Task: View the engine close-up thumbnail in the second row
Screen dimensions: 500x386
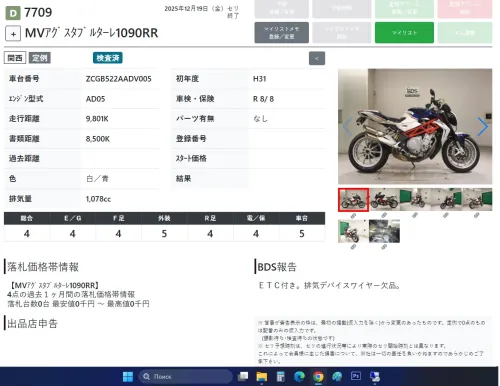Action: pos(384,231)
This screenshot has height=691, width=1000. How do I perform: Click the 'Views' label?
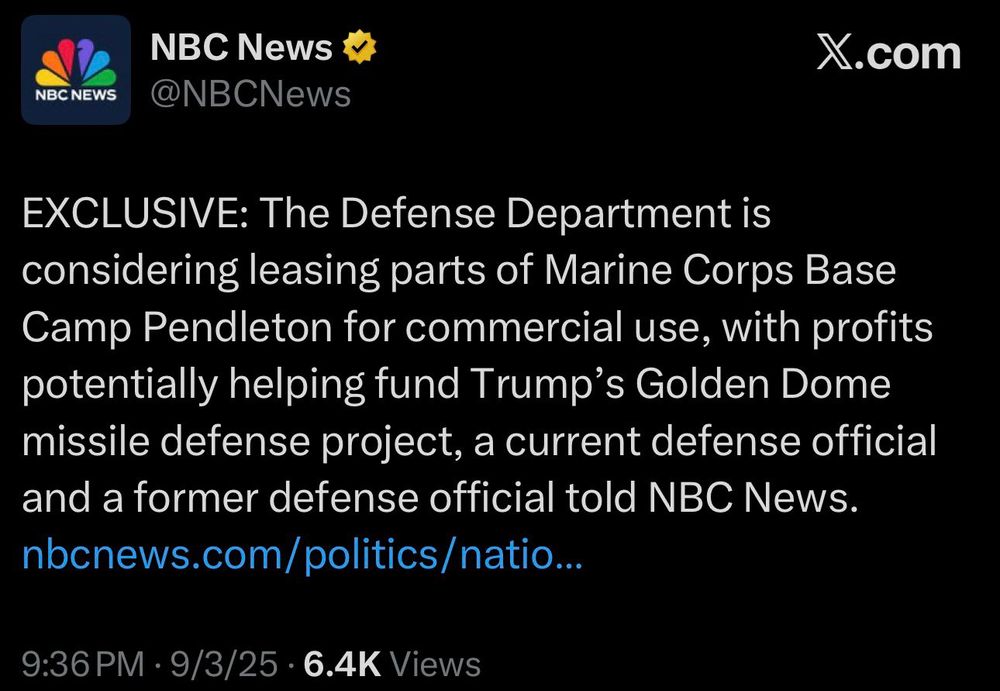click(435, 664)
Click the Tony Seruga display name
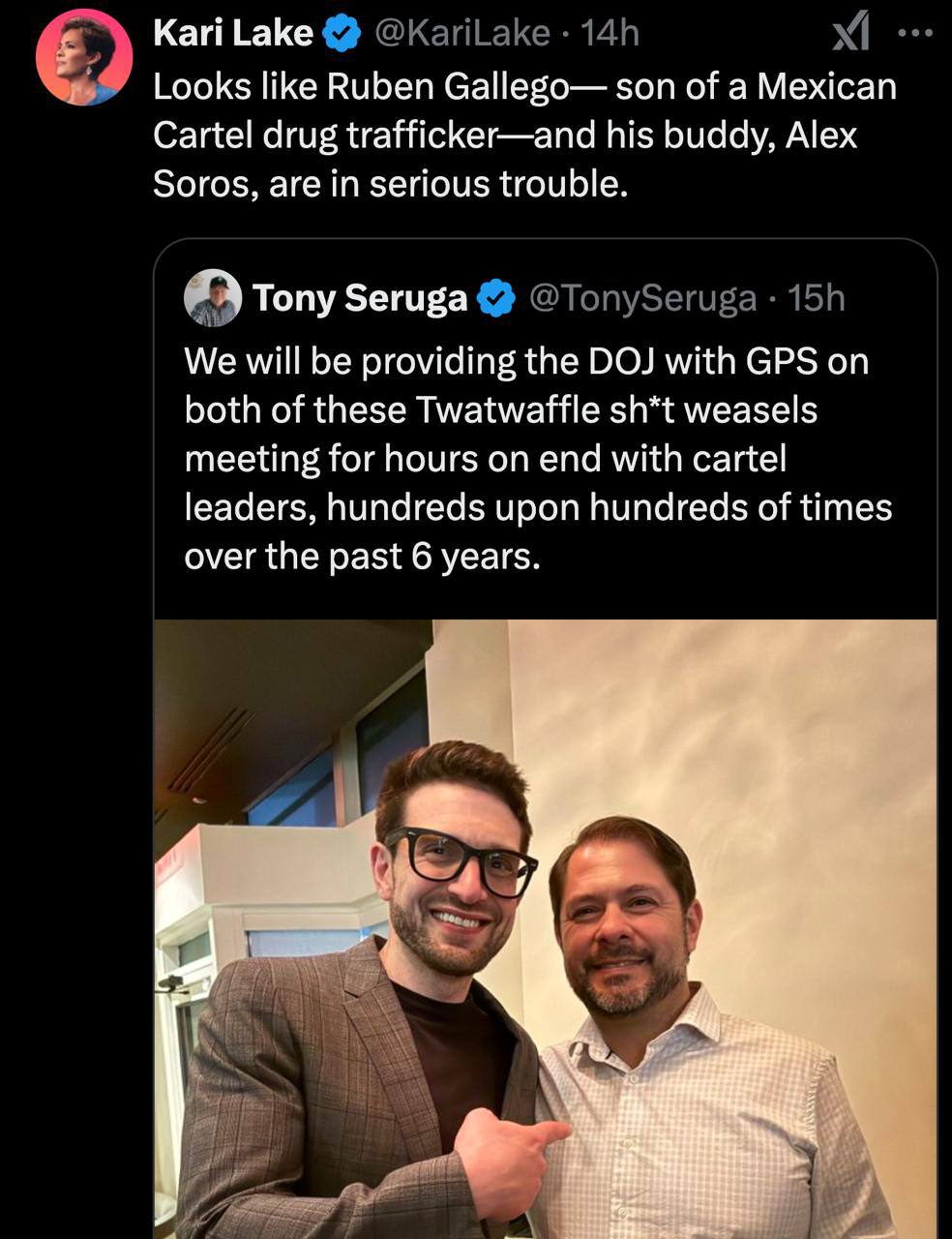Screen dimensions: 952x1239 click(x=360, y=297)
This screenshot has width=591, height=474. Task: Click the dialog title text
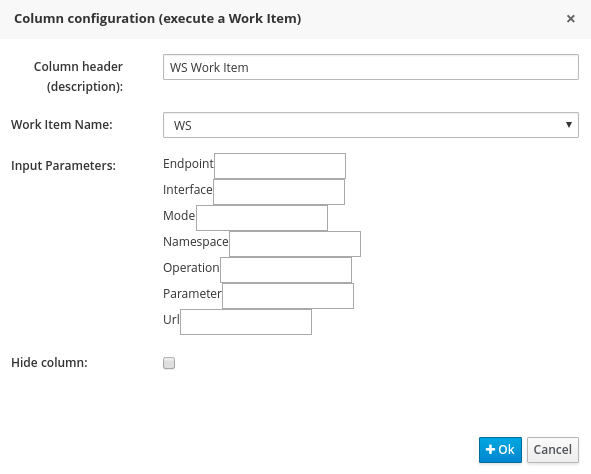click(158, 18)
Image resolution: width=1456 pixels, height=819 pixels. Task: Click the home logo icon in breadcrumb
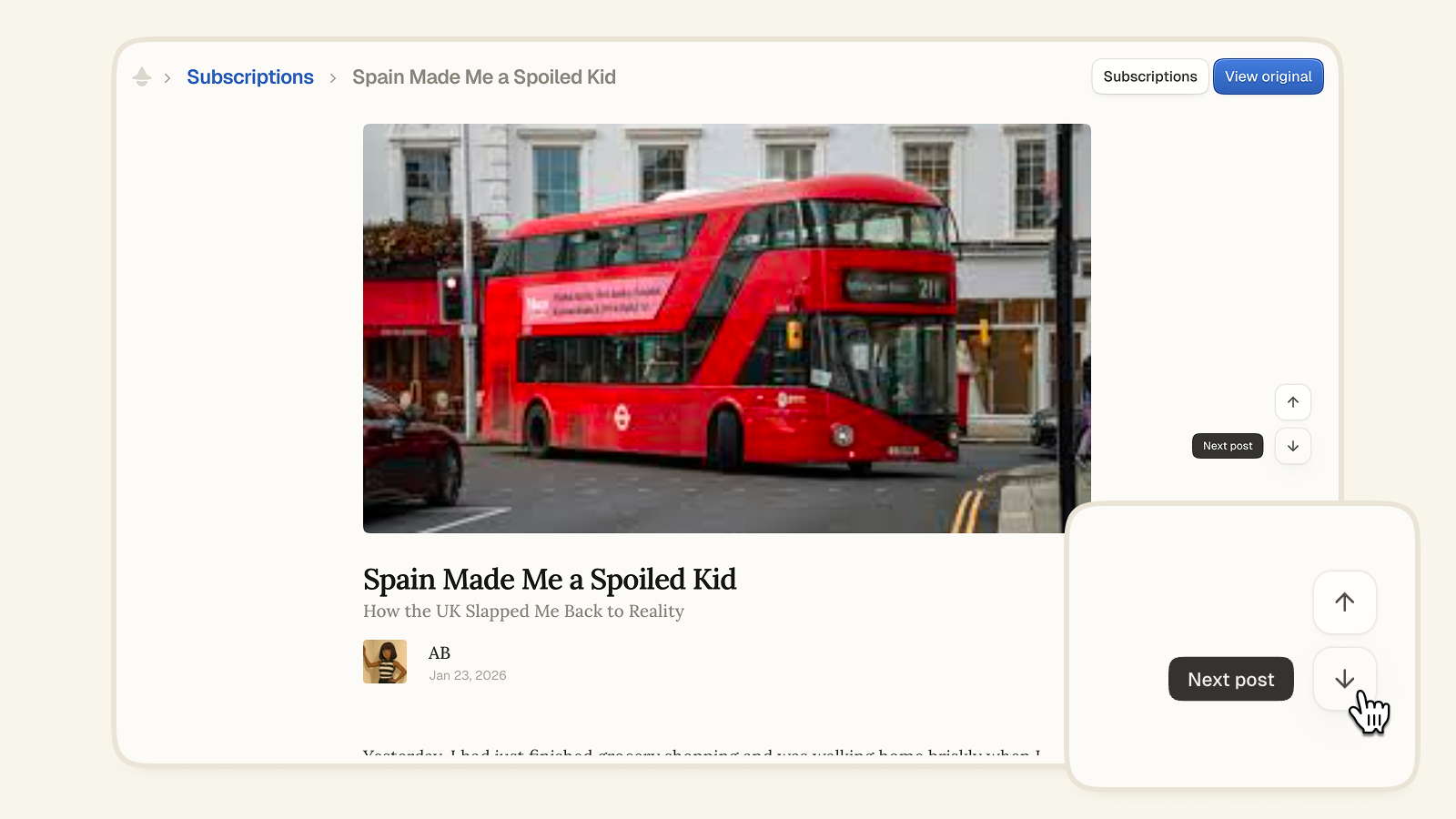[142, 77]
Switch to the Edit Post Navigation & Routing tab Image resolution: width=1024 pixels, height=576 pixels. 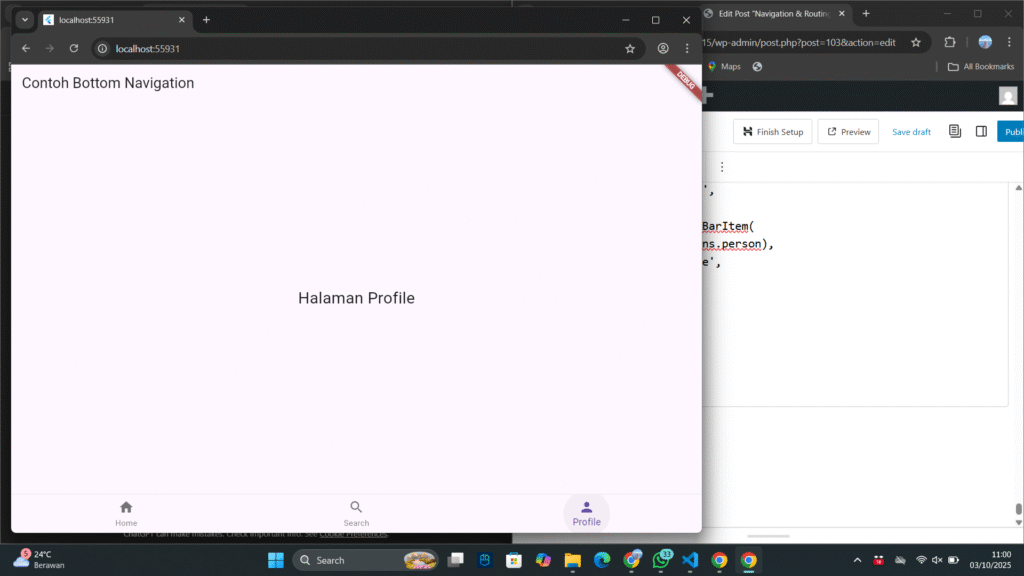[x=768, y=14]
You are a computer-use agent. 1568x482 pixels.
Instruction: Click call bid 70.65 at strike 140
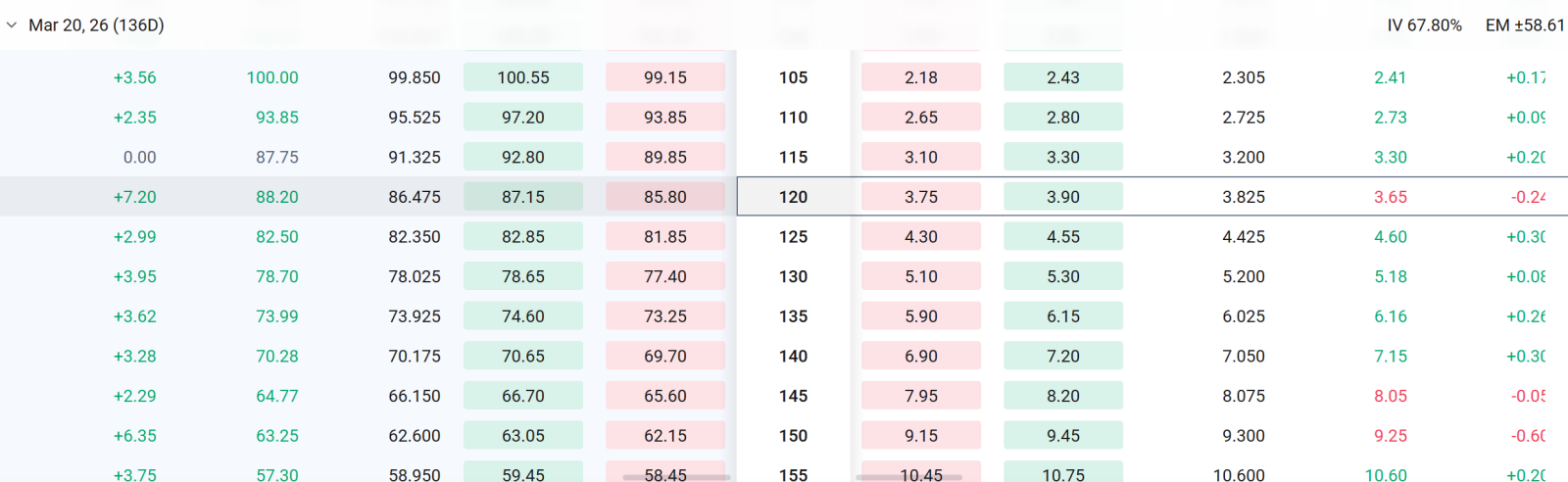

================

● **Task goal**
Output the listing's lines word for word, from the line containing "You are a computer-use" through the end of the listing, and leave out the pictures.

● **Full solution**
You are a computer-use agent. 1568x482 pixels.
Instruction: Click call bid 70.65 at strike 140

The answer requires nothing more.